We created project templates in Asana to standardize our process and create new classes for Advanced Operating Systems, Computer Networks, Machine Learning, Software Development Process, and AI for Robotics. It’s so much easier to cover your bases and collaboratively develop classes efficiently using Asana as a starting point.

Developing the Georgia Tech program was unique because we also had to maintain relationships with professors across the country from our California office at Georgia Tech. For us and for our partners at Georgia Tech, Asana offered a trackable path to success.

The Georgia Tech online masters degree program received 75% more applicants in a three-week period than on-campus program receives in an entire year.The average age of students enrolled online was 34.8, about 11 years older than their on-campus counterparts.

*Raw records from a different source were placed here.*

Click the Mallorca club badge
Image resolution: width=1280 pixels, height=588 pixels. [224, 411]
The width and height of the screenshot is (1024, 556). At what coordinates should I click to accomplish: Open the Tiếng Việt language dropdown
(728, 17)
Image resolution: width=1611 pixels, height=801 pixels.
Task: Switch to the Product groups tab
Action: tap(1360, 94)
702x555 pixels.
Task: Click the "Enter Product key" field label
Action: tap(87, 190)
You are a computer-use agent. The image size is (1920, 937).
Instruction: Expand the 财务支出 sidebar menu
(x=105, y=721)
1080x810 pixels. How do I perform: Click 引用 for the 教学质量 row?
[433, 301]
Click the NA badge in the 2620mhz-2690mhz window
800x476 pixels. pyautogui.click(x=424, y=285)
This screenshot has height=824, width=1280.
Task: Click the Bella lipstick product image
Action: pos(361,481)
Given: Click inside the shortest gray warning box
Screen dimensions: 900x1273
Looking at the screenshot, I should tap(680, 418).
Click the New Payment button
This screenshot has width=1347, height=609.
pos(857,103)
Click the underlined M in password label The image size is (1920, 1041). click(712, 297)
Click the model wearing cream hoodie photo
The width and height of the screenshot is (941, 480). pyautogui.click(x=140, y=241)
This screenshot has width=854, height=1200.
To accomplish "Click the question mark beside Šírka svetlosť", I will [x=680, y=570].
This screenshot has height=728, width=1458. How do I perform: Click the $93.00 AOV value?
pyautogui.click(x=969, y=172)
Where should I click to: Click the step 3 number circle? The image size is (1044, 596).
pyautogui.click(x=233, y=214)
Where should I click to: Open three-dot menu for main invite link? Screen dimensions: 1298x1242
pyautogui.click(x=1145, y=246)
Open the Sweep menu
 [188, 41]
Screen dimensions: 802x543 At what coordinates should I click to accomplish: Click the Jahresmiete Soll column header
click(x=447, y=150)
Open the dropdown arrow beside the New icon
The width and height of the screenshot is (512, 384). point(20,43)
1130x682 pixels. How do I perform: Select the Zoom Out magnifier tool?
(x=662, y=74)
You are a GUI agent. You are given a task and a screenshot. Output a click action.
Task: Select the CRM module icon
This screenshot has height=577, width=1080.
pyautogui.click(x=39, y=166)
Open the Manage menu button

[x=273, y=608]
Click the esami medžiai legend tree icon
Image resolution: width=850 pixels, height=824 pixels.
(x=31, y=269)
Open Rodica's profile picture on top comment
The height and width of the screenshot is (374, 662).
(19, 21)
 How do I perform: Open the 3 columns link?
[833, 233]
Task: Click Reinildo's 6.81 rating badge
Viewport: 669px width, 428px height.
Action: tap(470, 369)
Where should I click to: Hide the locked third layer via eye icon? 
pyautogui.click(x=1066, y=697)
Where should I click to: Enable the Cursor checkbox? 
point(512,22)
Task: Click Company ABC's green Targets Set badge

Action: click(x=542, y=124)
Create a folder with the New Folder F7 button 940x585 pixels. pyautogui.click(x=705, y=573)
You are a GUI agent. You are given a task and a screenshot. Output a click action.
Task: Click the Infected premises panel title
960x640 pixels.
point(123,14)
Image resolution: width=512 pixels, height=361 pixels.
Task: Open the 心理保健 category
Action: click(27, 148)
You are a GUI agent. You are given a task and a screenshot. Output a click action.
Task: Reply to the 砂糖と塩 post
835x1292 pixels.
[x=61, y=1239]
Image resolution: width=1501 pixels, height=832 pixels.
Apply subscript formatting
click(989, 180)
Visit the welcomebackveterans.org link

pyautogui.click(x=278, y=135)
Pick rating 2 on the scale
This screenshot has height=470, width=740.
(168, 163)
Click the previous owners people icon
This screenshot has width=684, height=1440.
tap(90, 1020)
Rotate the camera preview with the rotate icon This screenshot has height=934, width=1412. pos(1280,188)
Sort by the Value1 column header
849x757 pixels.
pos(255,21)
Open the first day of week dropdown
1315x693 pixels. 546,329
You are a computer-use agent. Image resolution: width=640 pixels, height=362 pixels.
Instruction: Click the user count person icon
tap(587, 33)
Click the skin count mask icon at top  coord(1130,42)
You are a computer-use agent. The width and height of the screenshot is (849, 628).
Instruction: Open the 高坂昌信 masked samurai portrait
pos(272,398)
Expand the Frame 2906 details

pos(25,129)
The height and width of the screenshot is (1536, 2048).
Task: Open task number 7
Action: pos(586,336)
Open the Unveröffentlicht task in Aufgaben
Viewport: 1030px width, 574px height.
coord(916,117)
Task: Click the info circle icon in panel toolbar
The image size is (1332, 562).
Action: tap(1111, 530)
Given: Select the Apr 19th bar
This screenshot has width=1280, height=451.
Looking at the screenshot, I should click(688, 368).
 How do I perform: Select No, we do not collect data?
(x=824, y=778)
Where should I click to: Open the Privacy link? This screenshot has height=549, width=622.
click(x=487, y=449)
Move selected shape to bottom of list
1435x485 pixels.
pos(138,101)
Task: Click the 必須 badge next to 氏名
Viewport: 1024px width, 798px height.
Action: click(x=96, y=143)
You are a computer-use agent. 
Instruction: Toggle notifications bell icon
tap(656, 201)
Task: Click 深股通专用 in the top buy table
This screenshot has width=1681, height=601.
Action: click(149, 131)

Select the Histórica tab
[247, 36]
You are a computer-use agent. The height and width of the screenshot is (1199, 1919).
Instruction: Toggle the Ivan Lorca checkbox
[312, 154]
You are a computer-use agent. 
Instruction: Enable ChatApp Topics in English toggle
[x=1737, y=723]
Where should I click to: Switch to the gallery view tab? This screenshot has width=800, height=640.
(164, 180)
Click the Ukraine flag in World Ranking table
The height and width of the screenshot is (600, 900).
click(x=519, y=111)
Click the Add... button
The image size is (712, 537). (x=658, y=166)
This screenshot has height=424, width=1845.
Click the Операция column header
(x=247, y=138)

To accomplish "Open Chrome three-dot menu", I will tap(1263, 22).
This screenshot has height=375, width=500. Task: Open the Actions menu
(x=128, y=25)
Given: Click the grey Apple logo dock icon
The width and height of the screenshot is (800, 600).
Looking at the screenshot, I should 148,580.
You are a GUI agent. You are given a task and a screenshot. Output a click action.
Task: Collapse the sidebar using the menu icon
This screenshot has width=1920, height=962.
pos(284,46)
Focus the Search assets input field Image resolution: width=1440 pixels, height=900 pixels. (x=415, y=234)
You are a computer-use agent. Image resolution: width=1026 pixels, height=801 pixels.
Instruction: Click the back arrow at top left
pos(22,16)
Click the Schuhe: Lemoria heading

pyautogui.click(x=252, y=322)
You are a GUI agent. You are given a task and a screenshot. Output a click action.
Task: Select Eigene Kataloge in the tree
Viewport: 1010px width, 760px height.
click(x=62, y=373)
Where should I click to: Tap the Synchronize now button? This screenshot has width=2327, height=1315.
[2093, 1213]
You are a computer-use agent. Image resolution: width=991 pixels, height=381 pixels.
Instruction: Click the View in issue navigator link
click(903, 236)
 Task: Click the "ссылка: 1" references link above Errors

Jennie Kim - Udacity Program Manager
It’s an amazing feeling when you check off a task in Asana that represents this really cool thing that no one has ever done in the world of higher education, like making a world-class CS degree entirely accessible online.
The future of education, powered by Asana
Stuart Frye - Udacity Business Development
Now, people all over the world can decide to take a free class in Artificial Intelligence or get an affordable Computer Science degree online because of what we’re doing at Udacity. Education is the single biggest lever we have to improve people’s lives. We’re helping people get their dream jobs.
Michael Belfrage - Udacity Engineer
Asana lets us spend time on the things we’re most passionate about: giving people an opportunity to live a better life.